Si chiama “B Heroes”, che in inglese suona come: “siate eroi!” e non è un reality ma una docu-serie in 15 puntate sulle migliori startup italiane. B-Heroes è anche una competizione che, il 12 aprile vedrà l’azienda a più alto potenziale mettersi in tasca i 500mila euro. In onda su Sky da lunedì 25 marzo, B-Heroes è la seconda edizione del percorso di mentorship ideato da Fabio Cannavale, fondatore e Ceo di Lastminute.com e sviluppato in collaborazione con Intesa Sanpaolo.

«Le 20 aziende che verranno raccontate nella serie sono frutto di una selezione tra 450 candidature raccolte l’anno scorso – spiega Cannavale – Sono startup sia già avviate come Fessura, attiva nel settore calzaturiero e che fattura 10 milioni di euro, o ancora allo stadio di idee come Potalove che vuole reinventare il settore funerario o il social per la scuola WeStudents». Mettere le startup nel ruolo di protagoniste non è un artificio narrativo, ma il riconoscimento di un ruolo economico fondamentale nel contesto italiano.

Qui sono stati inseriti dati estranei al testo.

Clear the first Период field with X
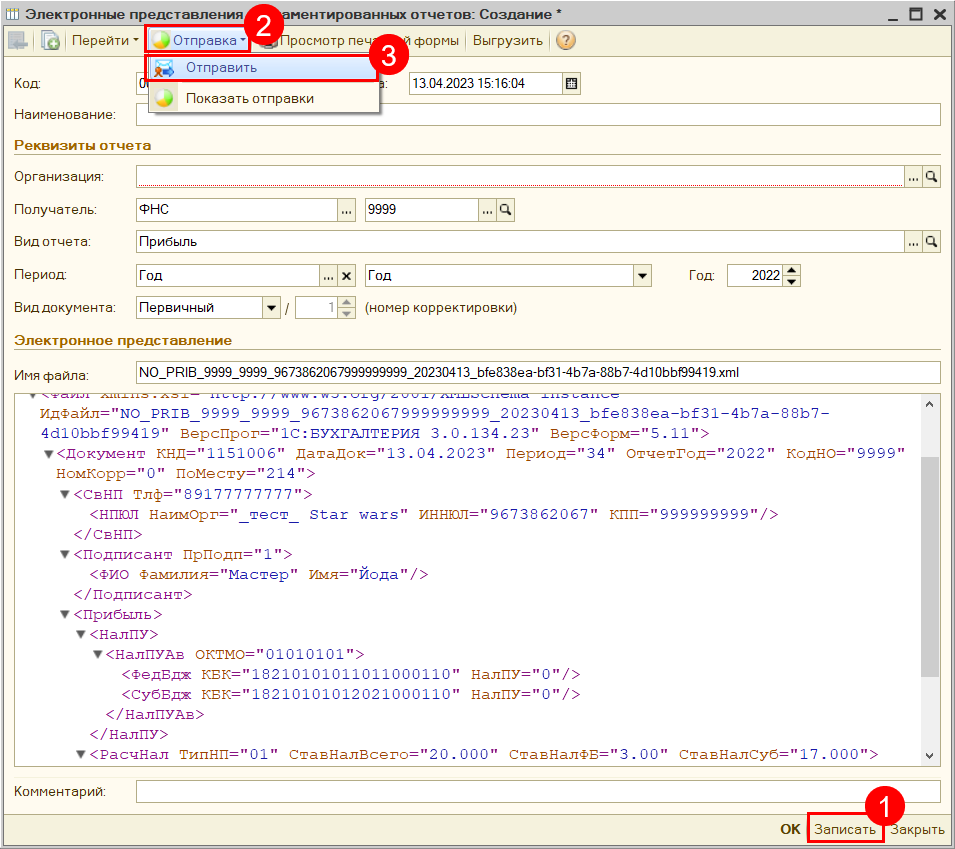This screenshot has width=955, height=849. pos(347,275)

«Le Pmi hanno fatto ripartire l’economia italiana dopo la crisi – sottolinea Teresio Testa, Responsabile Sales & Marketing Imprese Intesa Sanpaolo e Direttore Generale Mediocredito Italiano – e lo dobbiamo in gran parte alle aziende innovative con meno di 250 dipendenti se siamo il quinto paese nel mondo per avanzo commerciale che oggi ammonta a 90miliardi di euro. Oggi da sole sono responsabili di 50mila posti di lavor, soprattutto per giovani, e 2 miliardi di euro di fatturato».

«Le startup oggi sono le vitamine dell’economia e indispensabili per innescare processi di open innovation anche nelle grandi aziende» sottolinea Mario Costantini, direttore generale di Intesa Sanpaolo Innovation Center e Amministratore Delegato di Neva Finventures. Negli ultimi anni Banca Intesa ha investire 1,9 miliardi in progetti di innovazione e abbiamo messo in campo un team dedicato per sostenere le startup italiane nella competizione per i fondi europei di Horizon2020 e arrivare preparate al programma Horizon Europe del 2021-27.

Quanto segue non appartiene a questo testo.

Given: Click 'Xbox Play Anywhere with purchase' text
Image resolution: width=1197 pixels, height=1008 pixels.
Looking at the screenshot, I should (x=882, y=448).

La missione di B-Heroes è duplice: professionalizzare il mondo degli imprenditori che fanno startup innovative e far crescere quelle a più alto potenziale creando dei moltiplicatori come è avvenuto nell’edizione 2018 che metteva in palio complessivamente 800mila euro in premi, ma ha visto i 20 partecipanti al programma raccogliere investimenti per 20 milioni di euro da altre fonti. «In questo senso la tv è un grande boost di visibilità» osserva Cannavale.

Tra le 20 startup partecipanti, otto saranno giudicate meritevoli di accedere alla fase di accelerazione, dove saranno sostenute da un pool di “Supercoach” composto da imprenditori, mentor e da quattro grandi aziende di settore: A2A S.p.A. per la categoria di business «Sviluppo sostenibile», l’IRCCS Ospedale San Raffaele (parte del Gruppo San Donato) per la categoria «Salute e benessere», Jakala per la categoria «Tradizione e innovazione», Sketchin – Bip Group per la «Trasformazione digitale».